== Problem requirements ==
All of the data below should be printed again word for word, pictures excluded.

[Source records]
Segment Open

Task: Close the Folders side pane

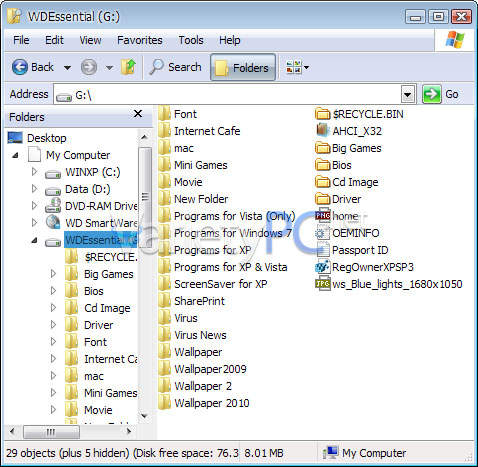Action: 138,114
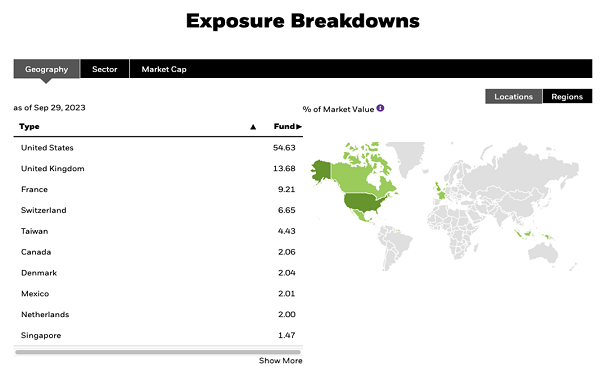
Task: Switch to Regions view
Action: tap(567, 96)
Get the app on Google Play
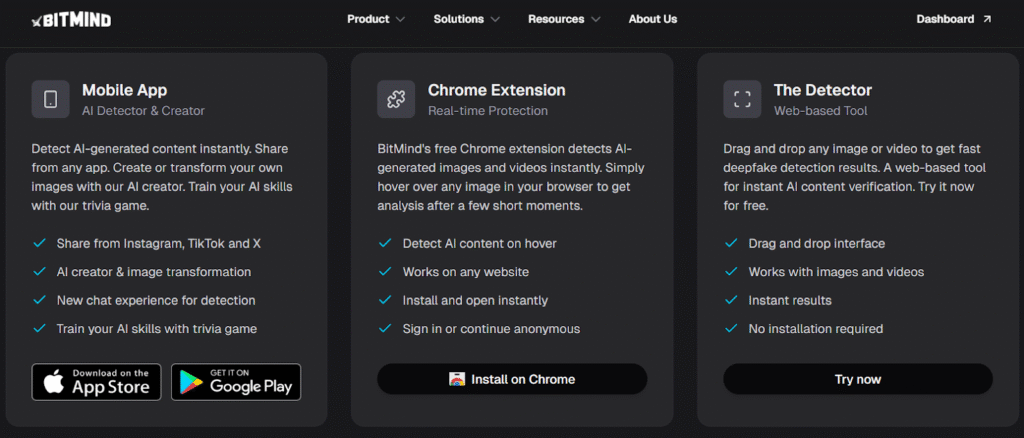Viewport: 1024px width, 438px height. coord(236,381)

Segment Closed

== Problem solution ==
Task: Close the Folders side pane

Action: 138,114
Task: Switch to Regions view
Action: tap(567, 96)
Get the app on Google Play
Viewport: 1024px width, 438px height. coord(236,381)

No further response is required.